Indeed, the Census Bureau reports, one out of seven kids has no health coverage. Most of the have-nots are kids in working-poor families, with incomes too high to qualify for Medicaid but too meager to afford health insurance.
A cigarette-tax increase is a reasonable way to meet this health-care need. As a bonus, it would likely dissuade many price-sensitive adolescents from taking up the smoking habit, a habit linked to 400,000 premature deaths each year.
Given those benefits, could anybody be against it? Ho, ho. The boardrooms of tobacco companies are probably packed today with lobbyists planning an all-out assault on the measure. And not for nothing do tobacco barons contribute millions of dollars to congressional campaigns.
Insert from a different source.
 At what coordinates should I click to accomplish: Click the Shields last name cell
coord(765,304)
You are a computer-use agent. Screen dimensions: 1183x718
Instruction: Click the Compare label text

This proposal, introduced by Sens. Edward Kennedy, D-Mass., and Orrin Hatch, R-Utah, will be a major test of federal lawmakers' rhetorical commitment to children's health, as opposed to their own interest in keeping the tobacco money rolling into their campaign treasuries.
It could become a test, too, for state lawmakers in Virginia. Revenue from the higher federal cigarette tax would be awarded as grants to states, which would contract with insurers to provide child-only health coverage and help low-income parents buy it. But states would have to pay a portion of the costs.
Could that become the impetus for an increase in Virginia's indecently low cigarette tax - at 2.5 cents per pack, the nation's lowest. With children's health at stake, would Virginia lawmakers finally find the gumption to defy Big Tobacco?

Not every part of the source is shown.